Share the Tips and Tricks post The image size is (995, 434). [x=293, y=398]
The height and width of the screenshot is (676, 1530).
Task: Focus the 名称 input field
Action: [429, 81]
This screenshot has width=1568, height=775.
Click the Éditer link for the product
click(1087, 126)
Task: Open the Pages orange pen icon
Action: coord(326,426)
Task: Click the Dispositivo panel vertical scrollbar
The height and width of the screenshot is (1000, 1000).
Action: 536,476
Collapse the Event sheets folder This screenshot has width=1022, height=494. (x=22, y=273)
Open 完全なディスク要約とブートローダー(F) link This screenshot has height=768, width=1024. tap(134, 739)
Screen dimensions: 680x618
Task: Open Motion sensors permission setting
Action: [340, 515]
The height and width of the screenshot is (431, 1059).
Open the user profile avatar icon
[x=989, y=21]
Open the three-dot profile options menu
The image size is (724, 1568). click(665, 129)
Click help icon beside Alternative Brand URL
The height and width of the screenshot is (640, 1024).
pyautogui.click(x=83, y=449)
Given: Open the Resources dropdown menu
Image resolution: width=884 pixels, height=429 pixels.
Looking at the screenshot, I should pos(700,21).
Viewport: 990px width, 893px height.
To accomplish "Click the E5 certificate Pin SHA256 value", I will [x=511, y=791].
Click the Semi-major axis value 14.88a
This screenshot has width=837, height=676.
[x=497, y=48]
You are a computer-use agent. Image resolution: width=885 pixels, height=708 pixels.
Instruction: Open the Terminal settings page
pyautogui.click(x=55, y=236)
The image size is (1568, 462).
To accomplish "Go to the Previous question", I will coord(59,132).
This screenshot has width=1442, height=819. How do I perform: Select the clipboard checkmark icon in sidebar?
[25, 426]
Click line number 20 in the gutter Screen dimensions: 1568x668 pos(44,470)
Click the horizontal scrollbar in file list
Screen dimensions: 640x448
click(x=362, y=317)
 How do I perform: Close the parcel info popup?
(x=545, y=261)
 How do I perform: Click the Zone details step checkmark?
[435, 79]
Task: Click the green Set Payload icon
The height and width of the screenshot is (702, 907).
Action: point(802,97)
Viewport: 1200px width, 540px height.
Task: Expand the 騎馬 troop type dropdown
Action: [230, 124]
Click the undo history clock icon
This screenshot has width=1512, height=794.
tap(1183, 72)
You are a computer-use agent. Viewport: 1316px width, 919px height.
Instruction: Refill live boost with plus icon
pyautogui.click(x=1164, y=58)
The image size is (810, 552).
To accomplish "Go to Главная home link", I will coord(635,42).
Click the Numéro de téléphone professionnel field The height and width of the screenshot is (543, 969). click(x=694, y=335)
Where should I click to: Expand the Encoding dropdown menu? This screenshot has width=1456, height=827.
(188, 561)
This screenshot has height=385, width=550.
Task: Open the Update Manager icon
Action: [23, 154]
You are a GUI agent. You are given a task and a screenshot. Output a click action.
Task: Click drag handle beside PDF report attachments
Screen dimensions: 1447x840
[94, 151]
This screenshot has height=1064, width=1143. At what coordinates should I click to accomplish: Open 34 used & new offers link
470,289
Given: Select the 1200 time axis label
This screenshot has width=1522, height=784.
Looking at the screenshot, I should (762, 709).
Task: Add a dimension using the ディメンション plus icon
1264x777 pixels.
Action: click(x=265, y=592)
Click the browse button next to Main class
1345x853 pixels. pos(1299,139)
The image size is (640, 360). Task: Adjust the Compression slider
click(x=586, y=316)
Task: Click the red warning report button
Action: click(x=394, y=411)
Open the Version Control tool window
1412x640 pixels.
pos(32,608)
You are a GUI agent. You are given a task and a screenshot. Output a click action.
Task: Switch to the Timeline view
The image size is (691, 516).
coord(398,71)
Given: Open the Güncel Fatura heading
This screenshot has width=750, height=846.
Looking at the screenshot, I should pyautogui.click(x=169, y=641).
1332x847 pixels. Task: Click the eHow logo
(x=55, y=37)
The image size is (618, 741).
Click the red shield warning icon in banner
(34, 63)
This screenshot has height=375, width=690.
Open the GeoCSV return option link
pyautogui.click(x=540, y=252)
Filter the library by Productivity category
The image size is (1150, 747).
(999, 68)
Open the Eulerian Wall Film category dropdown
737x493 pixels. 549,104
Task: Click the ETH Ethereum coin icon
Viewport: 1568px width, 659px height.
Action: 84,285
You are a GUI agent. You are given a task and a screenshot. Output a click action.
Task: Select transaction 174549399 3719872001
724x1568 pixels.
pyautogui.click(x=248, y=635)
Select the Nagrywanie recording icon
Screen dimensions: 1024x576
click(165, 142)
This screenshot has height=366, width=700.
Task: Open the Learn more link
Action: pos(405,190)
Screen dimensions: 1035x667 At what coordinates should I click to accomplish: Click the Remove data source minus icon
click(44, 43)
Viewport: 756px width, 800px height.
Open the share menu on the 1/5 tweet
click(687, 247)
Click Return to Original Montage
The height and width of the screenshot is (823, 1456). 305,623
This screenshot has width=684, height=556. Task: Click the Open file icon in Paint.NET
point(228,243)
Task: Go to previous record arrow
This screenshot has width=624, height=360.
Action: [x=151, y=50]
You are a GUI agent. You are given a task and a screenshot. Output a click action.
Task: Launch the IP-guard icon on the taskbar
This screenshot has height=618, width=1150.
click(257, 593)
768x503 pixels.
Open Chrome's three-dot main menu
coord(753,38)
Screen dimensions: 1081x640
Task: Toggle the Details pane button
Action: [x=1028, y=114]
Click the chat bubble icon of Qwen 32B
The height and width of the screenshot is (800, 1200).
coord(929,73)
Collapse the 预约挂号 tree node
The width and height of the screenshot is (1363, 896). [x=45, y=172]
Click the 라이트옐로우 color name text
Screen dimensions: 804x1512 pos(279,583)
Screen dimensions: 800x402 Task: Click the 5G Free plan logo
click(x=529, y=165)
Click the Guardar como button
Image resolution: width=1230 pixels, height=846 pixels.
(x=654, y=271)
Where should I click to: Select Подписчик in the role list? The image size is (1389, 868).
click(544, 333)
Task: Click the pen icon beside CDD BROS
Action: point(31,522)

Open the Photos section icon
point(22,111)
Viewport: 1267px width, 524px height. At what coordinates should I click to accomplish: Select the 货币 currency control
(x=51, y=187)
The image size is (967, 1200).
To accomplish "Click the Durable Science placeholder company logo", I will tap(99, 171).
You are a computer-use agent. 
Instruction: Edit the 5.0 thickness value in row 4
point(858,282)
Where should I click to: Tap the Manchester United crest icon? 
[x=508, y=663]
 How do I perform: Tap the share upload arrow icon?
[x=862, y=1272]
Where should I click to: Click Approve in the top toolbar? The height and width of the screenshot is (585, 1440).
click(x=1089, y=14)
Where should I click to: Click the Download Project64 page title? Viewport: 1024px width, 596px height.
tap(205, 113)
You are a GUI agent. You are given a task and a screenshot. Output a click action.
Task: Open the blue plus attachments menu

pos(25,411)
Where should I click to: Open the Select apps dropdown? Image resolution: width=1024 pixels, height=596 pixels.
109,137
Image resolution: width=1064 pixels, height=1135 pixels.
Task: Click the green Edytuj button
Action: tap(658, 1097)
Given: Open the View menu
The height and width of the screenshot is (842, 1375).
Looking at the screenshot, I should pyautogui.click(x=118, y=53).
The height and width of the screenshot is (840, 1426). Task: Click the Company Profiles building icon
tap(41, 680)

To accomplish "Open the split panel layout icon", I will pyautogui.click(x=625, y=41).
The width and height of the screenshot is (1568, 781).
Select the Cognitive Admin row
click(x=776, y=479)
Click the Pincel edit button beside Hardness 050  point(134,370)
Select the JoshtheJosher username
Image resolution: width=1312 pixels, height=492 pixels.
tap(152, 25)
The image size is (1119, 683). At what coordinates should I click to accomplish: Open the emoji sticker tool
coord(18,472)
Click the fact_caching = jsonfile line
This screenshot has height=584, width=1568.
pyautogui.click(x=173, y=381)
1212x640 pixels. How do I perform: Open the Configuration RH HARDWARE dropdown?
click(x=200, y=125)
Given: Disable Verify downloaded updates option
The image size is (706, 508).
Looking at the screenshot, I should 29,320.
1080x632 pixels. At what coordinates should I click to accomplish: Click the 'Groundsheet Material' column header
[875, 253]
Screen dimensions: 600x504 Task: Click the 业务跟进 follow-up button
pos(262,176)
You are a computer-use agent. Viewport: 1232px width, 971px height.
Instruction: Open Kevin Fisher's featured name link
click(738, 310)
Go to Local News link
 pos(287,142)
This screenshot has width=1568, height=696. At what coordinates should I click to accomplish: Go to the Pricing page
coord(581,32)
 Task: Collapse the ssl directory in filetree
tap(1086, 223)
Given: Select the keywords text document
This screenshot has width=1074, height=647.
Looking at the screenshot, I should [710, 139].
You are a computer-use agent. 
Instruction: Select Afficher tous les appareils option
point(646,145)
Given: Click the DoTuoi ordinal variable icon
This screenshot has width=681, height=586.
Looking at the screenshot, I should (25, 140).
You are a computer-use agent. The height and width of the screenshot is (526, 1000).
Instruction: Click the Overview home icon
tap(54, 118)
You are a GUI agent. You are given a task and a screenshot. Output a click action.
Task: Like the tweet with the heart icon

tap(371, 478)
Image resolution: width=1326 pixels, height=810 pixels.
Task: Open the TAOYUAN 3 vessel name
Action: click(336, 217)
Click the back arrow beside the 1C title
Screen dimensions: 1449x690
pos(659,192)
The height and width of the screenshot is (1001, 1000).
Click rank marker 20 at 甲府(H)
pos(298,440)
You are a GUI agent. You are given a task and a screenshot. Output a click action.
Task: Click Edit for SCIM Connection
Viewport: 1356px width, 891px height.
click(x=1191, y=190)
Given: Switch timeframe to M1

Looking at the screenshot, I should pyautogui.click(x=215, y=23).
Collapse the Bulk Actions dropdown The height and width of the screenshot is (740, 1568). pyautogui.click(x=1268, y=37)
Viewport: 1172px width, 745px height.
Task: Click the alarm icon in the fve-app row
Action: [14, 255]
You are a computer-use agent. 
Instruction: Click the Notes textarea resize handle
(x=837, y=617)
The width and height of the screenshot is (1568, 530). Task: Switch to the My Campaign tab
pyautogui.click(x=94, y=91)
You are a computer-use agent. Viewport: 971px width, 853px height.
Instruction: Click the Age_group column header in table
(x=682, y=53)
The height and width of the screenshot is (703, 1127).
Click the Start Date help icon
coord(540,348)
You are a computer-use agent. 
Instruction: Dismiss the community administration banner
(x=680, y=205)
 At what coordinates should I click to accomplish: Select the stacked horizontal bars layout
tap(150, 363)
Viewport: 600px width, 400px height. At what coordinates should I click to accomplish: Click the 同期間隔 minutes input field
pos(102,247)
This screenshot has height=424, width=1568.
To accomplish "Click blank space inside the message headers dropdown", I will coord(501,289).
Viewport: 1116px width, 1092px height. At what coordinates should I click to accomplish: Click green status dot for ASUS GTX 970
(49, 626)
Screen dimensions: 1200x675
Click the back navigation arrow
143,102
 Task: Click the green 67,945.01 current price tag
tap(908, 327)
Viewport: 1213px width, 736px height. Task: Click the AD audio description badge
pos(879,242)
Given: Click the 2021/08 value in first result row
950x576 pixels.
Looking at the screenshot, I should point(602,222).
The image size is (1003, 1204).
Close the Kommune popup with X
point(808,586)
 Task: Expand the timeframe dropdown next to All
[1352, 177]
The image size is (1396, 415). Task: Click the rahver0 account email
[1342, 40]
____
#### EXERCISE PROMPT:
Where does the word "will" show up in the material? Copy out each line that has it.

#### ANSWER BELOW:
To accomplish "Click the E5 certificate Pin SHA256 value", I will [x=511, y=791].
To accomplish "Go to the Previous question", I will coord(59,132).
To accomplish "Go to Главная home link", I will coord(635,42).
To accomplish "Click the Durable Science placeholder company logo", I will tap(99, 171).
To accomplish "Open the split panel layout icon", I will pyautogui.click(x=625, y=41).
To accomplish "Click blank space inside the message headers dropdown", I will coord(501,289).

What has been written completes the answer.